One of the main lines of Russian policy on the Korean crisis for the last several years is that North Korea went nuclear because of persistent US threats to Pyongyang; therefore, Washington has to make the first move towards reconciliation.9 Foreign Minister Sergei Lavrov’s visit to Pyongyang showed just how much Russia is trying to catch up to China and avert marginalization. Lavrov predictably invited Kim to Moscow, echoed Kim’s approach that any denuclearization be phased over time, and denounced sanctions, and said that they should be lifted before denuclearization. Meanwhile Moscow continues to violate the sanctions that it voted for at the UN.10 Under the circumstances, Moscow may not feel called upon to make any gestures to Washington. This posture would hardly make Moscow seem credible to Washington, but Trump’s response is not necessarily that of past US presidents, and he is keen on declaring talks with Putin a success. 

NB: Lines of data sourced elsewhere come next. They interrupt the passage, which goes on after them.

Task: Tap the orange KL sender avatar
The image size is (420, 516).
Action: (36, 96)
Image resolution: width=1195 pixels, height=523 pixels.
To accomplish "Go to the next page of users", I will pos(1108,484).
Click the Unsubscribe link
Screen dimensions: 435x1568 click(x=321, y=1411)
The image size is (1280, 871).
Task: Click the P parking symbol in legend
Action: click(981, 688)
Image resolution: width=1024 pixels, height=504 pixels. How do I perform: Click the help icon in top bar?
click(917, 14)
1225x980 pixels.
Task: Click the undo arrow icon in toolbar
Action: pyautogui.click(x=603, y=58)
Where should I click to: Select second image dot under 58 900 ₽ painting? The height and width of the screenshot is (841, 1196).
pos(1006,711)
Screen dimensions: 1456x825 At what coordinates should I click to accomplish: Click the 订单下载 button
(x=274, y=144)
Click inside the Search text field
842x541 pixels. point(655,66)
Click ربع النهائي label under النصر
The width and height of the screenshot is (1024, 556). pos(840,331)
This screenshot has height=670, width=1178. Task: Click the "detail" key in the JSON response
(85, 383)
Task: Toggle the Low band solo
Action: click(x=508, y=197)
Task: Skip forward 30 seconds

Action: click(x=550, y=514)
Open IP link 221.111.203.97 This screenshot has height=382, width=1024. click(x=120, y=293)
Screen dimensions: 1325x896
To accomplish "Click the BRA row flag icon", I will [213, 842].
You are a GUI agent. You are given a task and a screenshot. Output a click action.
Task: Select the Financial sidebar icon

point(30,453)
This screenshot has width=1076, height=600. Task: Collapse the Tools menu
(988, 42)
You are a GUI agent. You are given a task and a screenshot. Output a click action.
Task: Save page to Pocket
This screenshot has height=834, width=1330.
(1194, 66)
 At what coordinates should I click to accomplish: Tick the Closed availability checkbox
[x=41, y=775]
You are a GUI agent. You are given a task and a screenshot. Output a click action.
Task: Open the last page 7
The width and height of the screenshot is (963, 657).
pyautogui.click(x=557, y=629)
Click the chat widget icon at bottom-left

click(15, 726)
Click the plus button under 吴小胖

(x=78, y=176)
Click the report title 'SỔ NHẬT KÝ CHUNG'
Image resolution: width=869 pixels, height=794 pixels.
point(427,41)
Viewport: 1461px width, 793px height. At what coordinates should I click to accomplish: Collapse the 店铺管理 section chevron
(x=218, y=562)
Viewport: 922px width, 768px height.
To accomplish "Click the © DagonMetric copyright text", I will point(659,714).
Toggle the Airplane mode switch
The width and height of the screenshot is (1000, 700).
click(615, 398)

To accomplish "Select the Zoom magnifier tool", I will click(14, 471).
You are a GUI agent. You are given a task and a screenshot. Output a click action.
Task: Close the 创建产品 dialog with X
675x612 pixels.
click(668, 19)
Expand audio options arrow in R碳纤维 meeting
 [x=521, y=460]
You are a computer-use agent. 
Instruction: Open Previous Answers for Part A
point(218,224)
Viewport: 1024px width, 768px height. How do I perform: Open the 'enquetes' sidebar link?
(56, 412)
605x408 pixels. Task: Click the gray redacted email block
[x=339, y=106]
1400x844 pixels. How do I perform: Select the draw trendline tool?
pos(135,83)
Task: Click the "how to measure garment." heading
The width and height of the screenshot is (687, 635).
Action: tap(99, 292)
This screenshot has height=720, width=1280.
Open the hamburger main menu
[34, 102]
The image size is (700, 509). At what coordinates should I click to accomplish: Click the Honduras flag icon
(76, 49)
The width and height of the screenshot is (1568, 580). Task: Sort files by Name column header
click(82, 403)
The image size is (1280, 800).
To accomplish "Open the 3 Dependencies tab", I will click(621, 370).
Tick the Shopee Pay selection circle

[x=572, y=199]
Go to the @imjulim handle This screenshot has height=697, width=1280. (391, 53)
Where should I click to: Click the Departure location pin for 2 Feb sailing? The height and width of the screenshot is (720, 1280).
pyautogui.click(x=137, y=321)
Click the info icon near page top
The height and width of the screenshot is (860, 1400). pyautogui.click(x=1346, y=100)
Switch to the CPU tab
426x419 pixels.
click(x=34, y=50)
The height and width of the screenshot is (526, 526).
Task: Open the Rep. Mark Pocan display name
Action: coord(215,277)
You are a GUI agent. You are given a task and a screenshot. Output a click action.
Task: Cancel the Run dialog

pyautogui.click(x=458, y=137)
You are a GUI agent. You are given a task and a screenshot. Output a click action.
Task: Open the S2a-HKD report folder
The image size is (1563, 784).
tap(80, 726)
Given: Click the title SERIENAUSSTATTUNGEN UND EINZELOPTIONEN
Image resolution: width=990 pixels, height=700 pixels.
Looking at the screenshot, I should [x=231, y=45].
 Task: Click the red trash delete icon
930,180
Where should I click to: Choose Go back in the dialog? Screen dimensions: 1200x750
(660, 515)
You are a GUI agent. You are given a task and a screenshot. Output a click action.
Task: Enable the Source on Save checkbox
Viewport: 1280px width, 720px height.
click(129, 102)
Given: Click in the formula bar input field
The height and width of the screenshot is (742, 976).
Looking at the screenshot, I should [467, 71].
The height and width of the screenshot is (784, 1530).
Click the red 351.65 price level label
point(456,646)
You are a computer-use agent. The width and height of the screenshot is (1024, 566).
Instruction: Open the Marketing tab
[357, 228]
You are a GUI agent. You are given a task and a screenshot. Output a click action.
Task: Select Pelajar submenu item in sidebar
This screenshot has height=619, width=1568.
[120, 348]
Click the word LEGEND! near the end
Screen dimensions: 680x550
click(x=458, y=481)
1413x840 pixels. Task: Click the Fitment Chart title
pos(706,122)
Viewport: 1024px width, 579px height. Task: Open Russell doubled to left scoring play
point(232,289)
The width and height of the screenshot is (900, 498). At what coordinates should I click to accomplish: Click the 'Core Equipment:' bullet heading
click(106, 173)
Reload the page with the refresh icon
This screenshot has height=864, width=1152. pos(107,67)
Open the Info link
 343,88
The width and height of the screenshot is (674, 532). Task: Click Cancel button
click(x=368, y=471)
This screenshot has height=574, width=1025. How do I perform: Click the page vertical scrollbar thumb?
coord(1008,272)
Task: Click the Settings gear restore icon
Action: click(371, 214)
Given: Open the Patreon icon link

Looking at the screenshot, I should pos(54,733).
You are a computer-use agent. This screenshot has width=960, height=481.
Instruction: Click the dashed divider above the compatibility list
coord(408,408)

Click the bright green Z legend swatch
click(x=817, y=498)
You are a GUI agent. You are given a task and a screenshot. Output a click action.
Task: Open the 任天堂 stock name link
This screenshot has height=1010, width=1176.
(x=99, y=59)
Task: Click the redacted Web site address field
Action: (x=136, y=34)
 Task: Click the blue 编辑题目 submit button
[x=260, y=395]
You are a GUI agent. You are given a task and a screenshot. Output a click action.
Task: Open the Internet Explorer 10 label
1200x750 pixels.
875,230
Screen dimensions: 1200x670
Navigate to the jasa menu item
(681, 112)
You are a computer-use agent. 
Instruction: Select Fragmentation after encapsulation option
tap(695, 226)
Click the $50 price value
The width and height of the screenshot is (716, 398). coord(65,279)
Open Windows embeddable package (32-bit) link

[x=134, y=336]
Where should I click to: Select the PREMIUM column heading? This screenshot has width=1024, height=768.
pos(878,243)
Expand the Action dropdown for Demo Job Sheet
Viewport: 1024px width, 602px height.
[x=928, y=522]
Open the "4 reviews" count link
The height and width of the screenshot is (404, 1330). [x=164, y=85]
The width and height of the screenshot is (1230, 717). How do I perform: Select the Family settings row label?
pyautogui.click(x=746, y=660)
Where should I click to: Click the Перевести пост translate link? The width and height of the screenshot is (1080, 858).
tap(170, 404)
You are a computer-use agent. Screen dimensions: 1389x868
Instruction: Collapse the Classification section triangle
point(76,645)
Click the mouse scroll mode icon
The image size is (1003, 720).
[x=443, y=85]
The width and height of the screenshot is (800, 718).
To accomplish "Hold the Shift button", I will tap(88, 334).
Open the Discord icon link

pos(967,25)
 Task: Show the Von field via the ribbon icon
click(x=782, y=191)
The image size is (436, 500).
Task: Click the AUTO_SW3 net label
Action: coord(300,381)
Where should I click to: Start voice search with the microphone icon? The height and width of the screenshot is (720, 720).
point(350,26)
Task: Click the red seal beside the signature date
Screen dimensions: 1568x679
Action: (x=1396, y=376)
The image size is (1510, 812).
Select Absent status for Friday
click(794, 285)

It is by no means clear that Washington would welcome Moscow playing a key role, as Trump now seeks to deal directly with North Korea. As Gilbert Rozman has written in the introduction,
The Trump administration’s policy toward North Korea in the week or so just after the summit can be characterized as follows: 1) a breakthrough was achieved, which no prior US president accomplished, forging an atmosphere of trust, greatly reducing the chance of nuclear war, and unleashing sustained diplomacy with Kim Jong-un, to which other countries are encouraged to join; 2) Trump-Kim relations are the centerpiece of diplomatic activity, and diplomacy by other states with Washington and Pyongyang should be complementary, not interfering with the main game while reinforcing it, as in dangling carrots before Kim that Trump has no interest in providing; 3) sanctions must be sustained until complete denuclearization is secured.11

Moscow’s call for reducing sanctions in advance of denuclearization and efforts to insert itself between Washington and Pyongyang directly contradict these key points in what now appears to be the US approach to North Korea. Putin, however, may see Trump’s softness toward Kim and desire for similar claims to success from the Trump-Putin summit as a rare opening to be seized.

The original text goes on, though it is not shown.